Since Alex was already on his way home, I followed him through the narrow stucco streets of Trieste until we came to his apartment. There, he introduced me to his wife and young daughter. It didn’t take long for Alex to share with me his other true love: fencing. Alex had once been a great fencing champion, spending his childhood and early youth competing in the ancient sport.
He no longer fenced professionally, and I could sense how, despite his obvious love and vivaciou
sness for life, he had lost a piece of himself because of it. He picked up his fencing sword and swiftly cut the air with it, leaving behind a faint trail of regret. We had coffee with his family, and then Alex persuaded me to join him in a fencing match on the streets of Trieste. It was a rather random sight, if I may say so myself. He dressed me up in full gear, and we left the apartment with our swords in tow. Though I had never fenced before in my life, Alex’s passion for the sport was contagious. In many ways, he reminded me of Tchale and Finesse, his generosity stemming from the love that once grounded him, offering him not just a discipline, but also a deeper philosophy on how to live.
As we found a place in the center of town with a bustling contingent of foreigners and locals walking by, I started to train in the ancient art of repartee. I discovered that fencing isn’t about striking your opponent; it’s about understanding his motives. Because behind those large white masks, there is a dance taking place, and though you might not be able to see one another’s faces, you can still feel each other’s energy. And that is the art of fencing: feeling which direction your opponent is going to move before he takes that victorious step toward you. After an hour or so, we sat down at a coffee shop, where Alex bought me a much-needed lunch.
“When I was young,” he explained to me. “I learned so much from the man who taught me, my fencing master. He teach me everything.”

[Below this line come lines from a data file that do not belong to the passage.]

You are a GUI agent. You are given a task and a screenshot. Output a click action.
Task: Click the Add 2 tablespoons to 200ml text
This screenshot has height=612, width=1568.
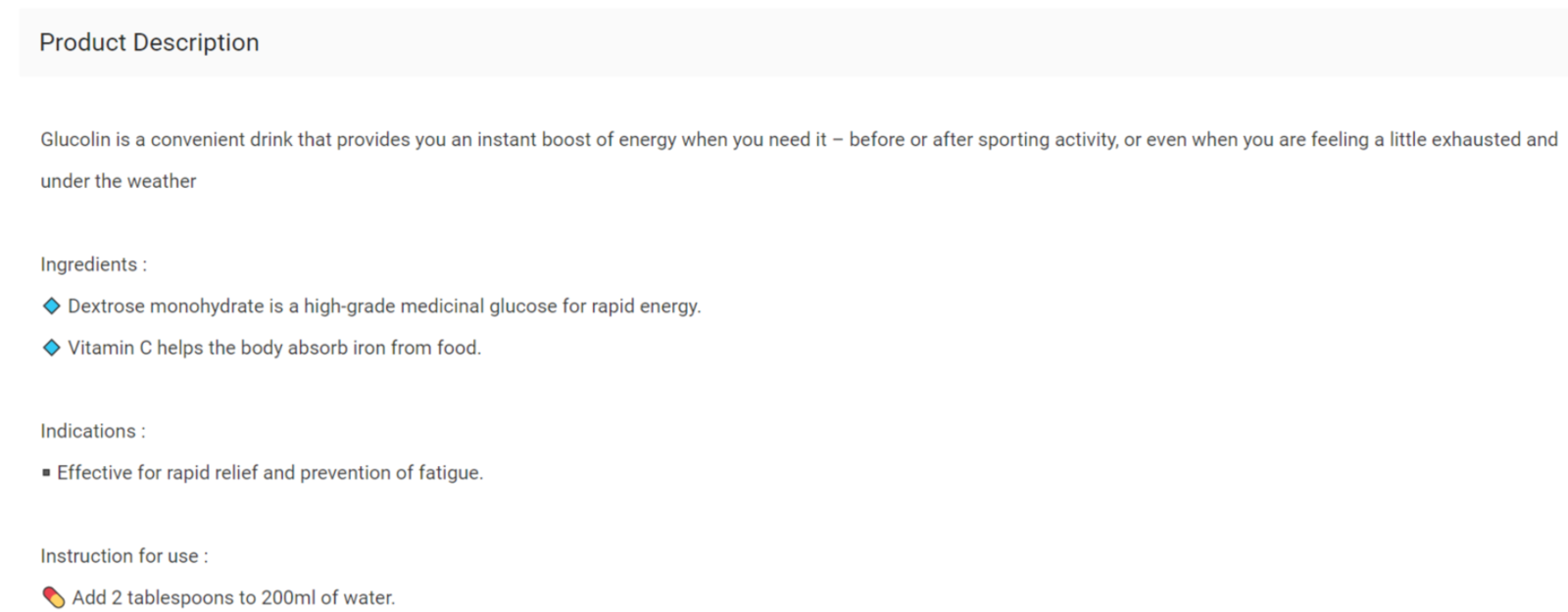pyautogui.click(x=233, y=597)
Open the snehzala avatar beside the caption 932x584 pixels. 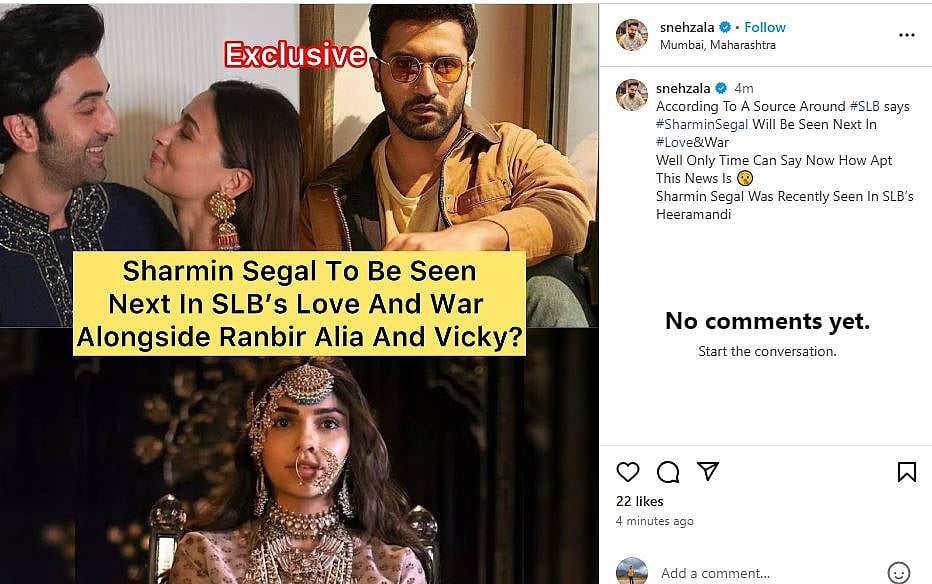coord(631,95)
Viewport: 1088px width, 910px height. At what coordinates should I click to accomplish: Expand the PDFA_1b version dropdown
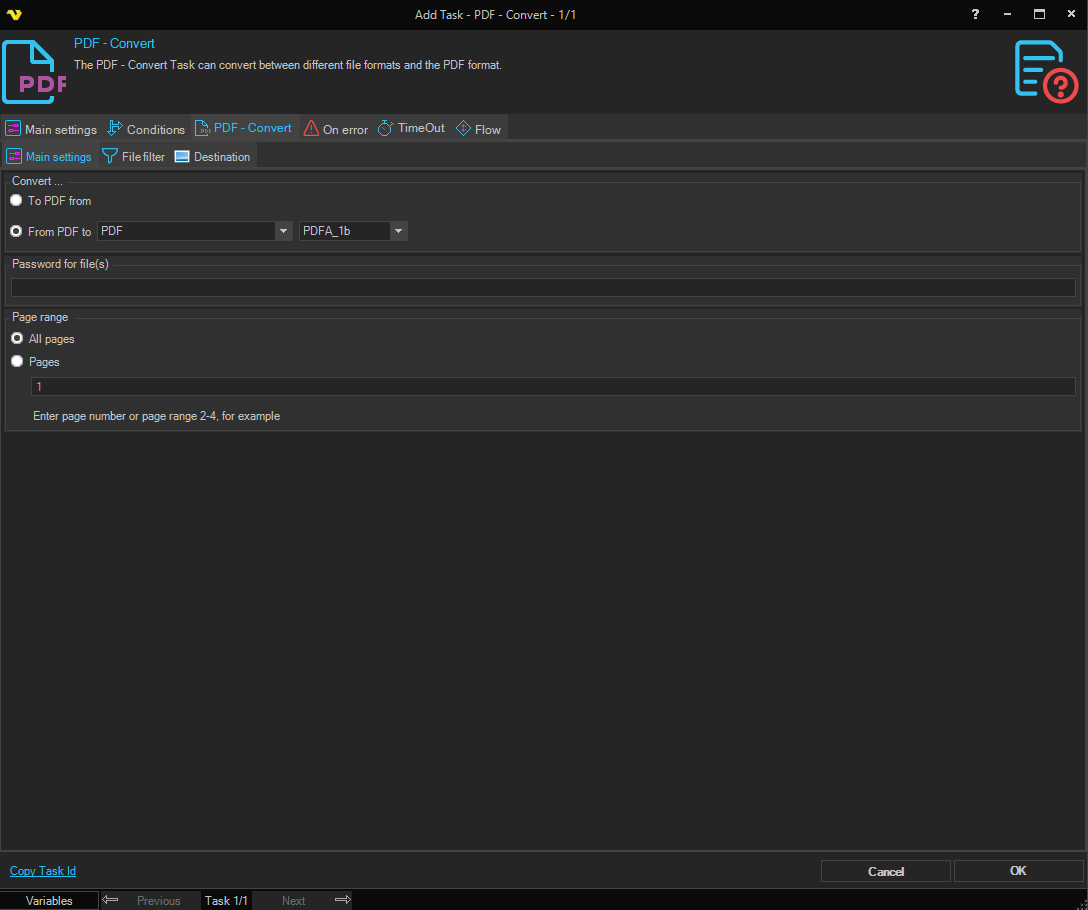[x=398, y=231]
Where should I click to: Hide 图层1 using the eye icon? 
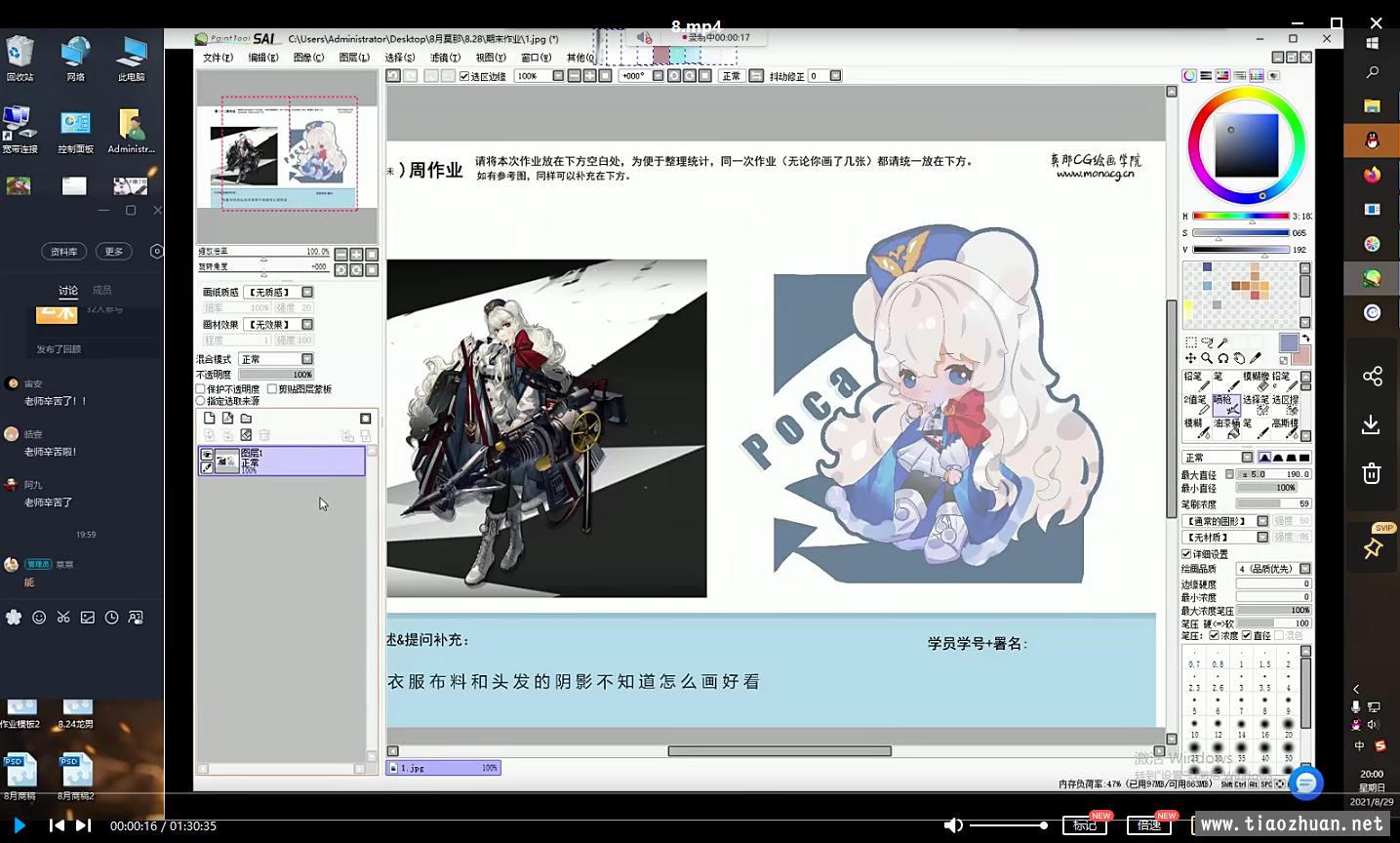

In Alex’s broken English he described a relationship I knew well. In his fencing master he found someone who believed in him, who showed him that his talent was unlimited. I sat there as his eyes welled up with tears. It was evident that his fencing master had been the one to give him that connection to who he was behind the mask.
He described how the relationship had taken on a sacred form of family. “For me,” Alex shared, “it was like a father because he teached me for fifteen years, hours of lessons every day. It was better than a father. I learned a lot from him.”